### Requirement
Your copy begins at the line with "The width and" and runs through the end of the data below. Set down only those lines exactly, without pictures.

### Records shown

• • • • •

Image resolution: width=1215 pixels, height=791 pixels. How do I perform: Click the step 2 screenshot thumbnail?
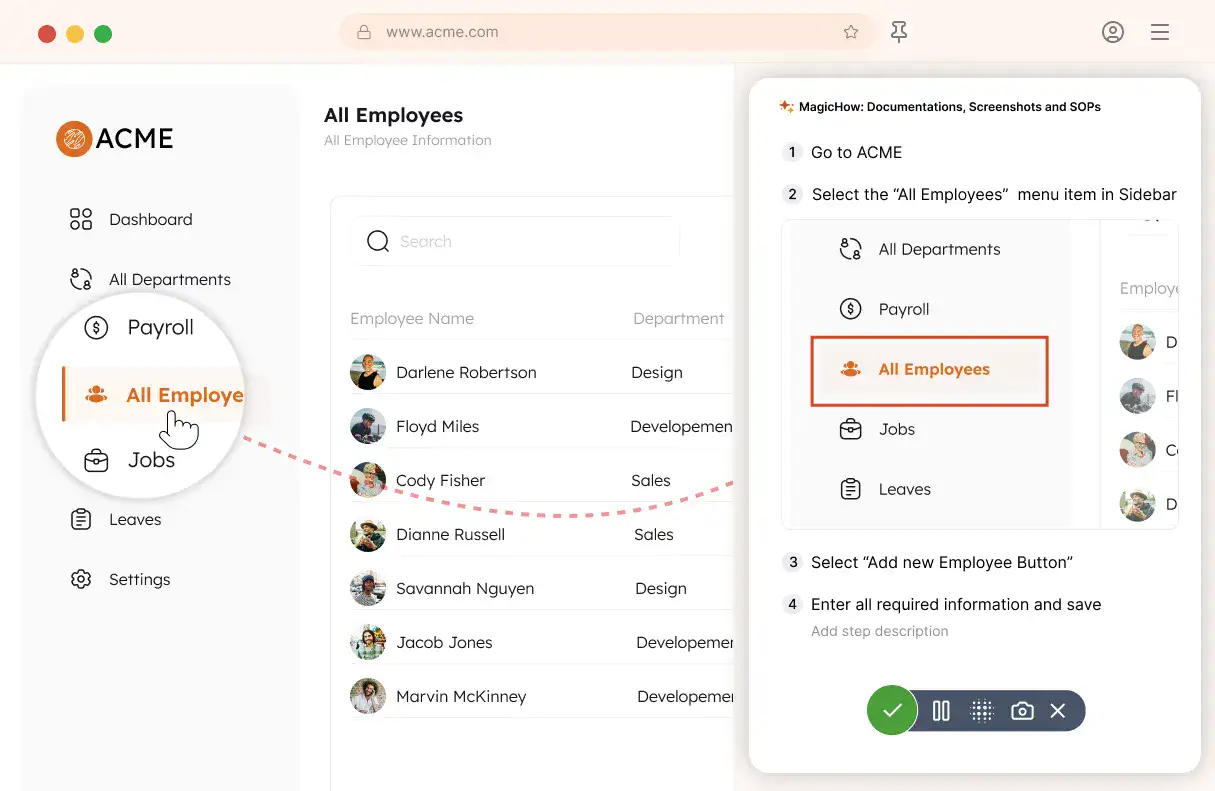(x=979, y=374)
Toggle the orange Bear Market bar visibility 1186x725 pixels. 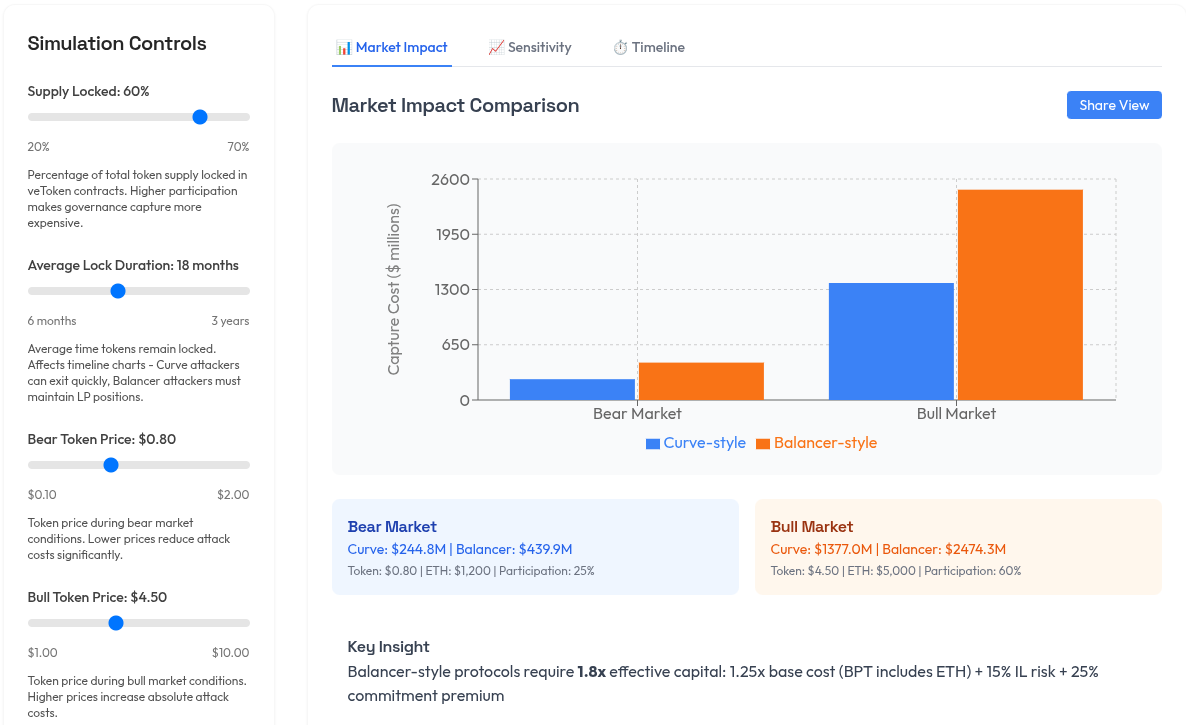(x=700, y=380)
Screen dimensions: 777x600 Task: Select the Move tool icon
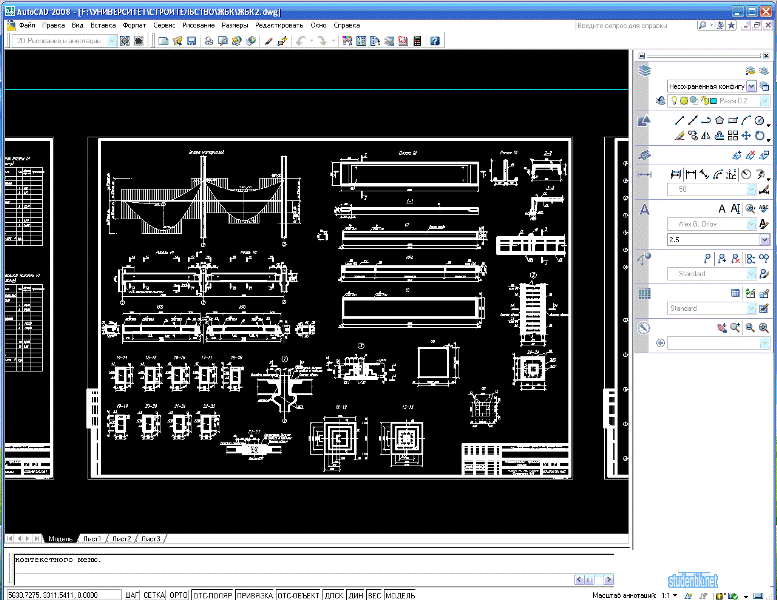pos(746,135)
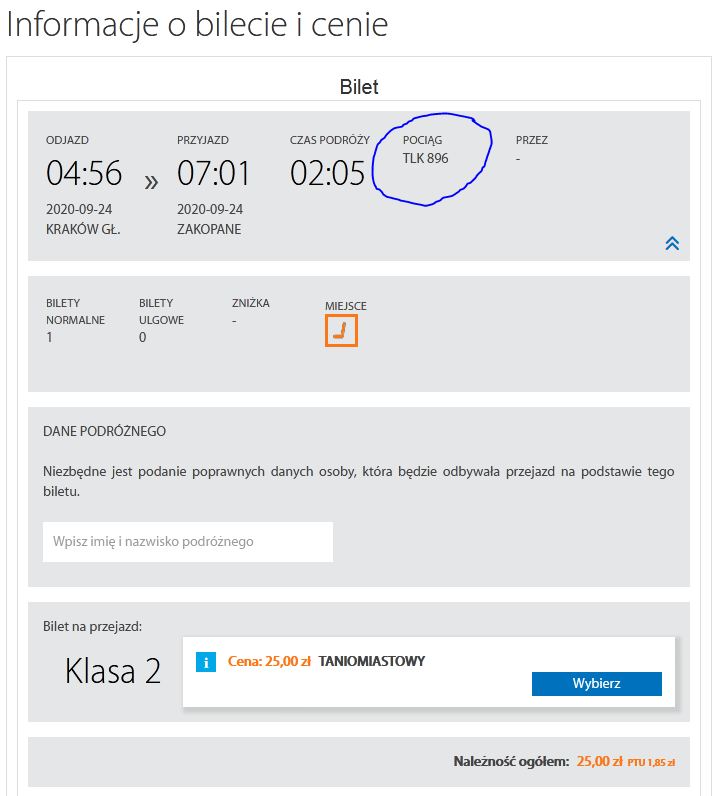Focus the traveler name input field
The image size is (719, 796).
click(x=188, y=541)
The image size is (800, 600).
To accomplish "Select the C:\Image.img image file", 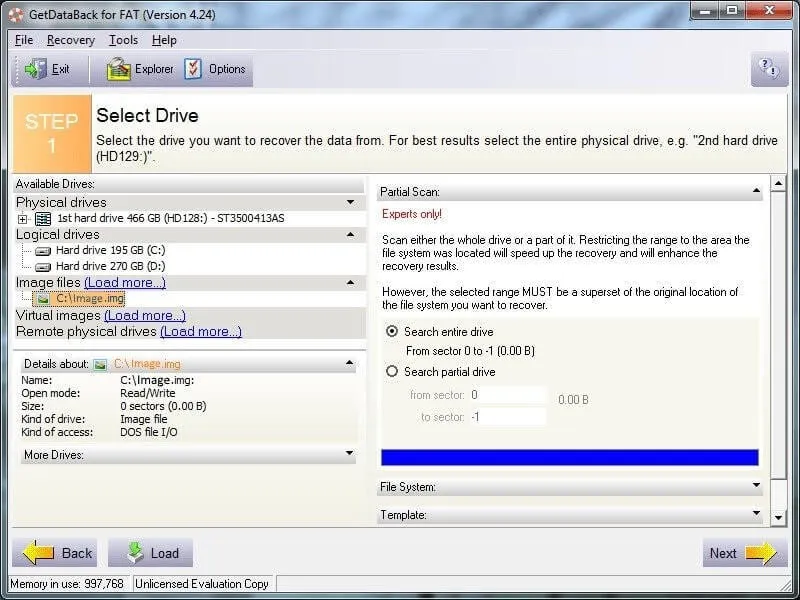I will click(89, 298).
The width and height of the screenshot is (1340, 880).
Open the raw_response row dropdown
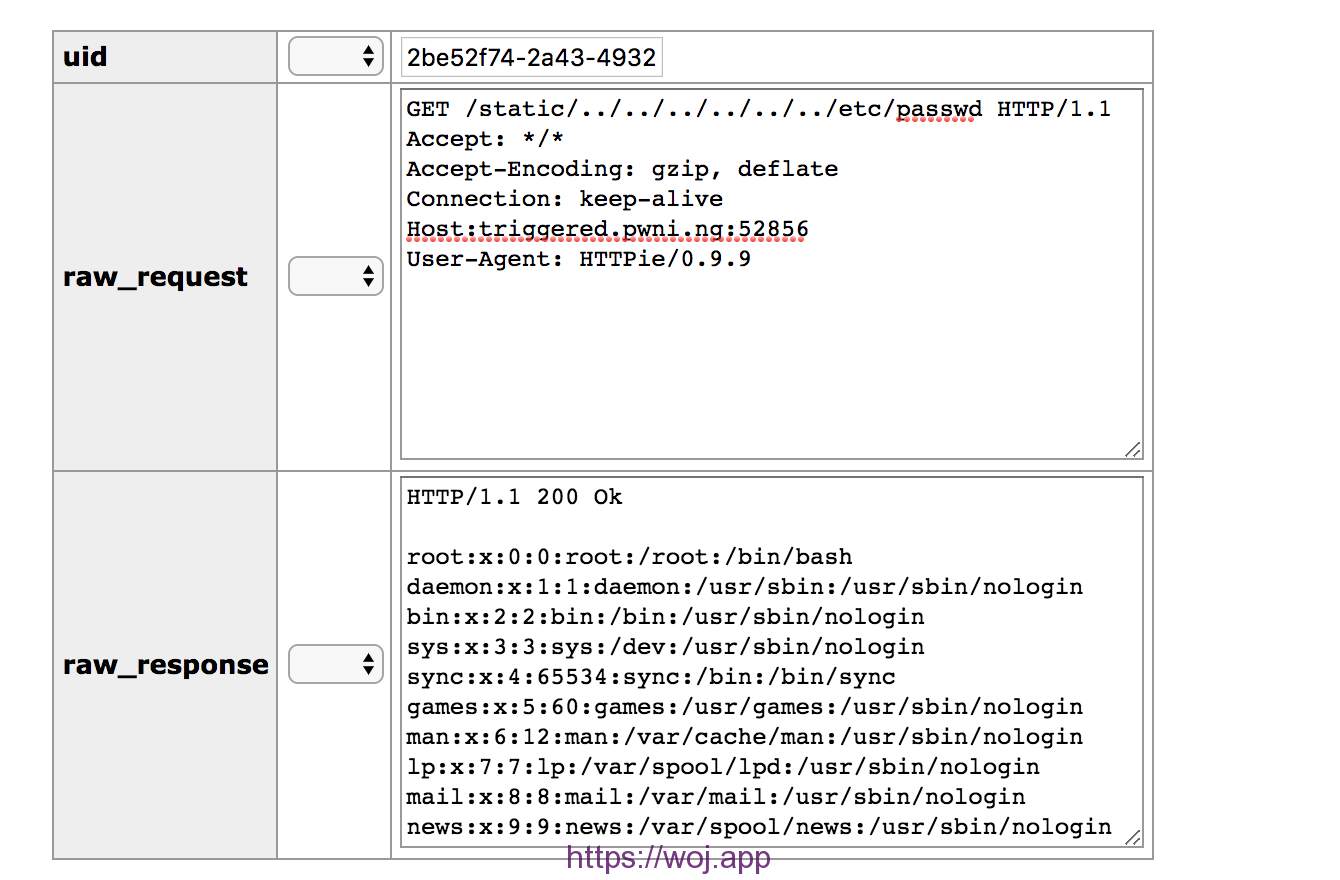click(335, 664)
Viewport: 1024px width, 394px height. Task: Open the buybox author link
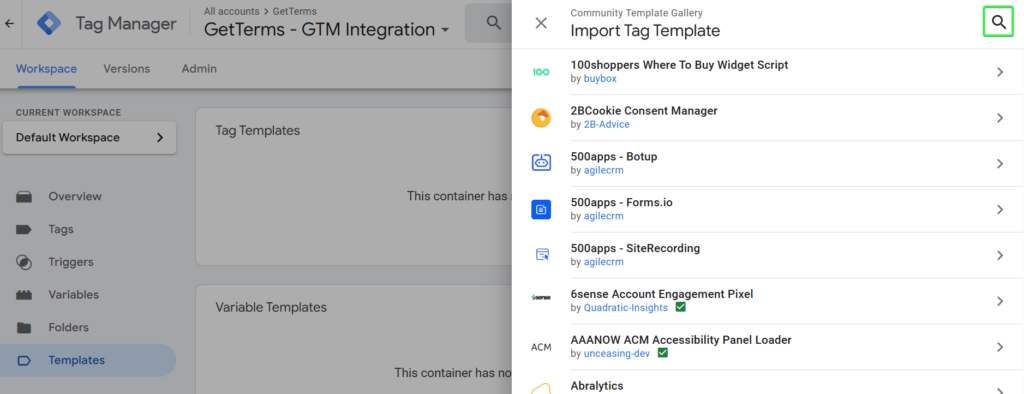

• • • • •

### Solution to the exercise
The width and height of the screenshot is (1340, 880).
Open the raw_response row dropdown
click(335, 664)
Viewport: 1024px width, 394px height. Task: Open the buybox author link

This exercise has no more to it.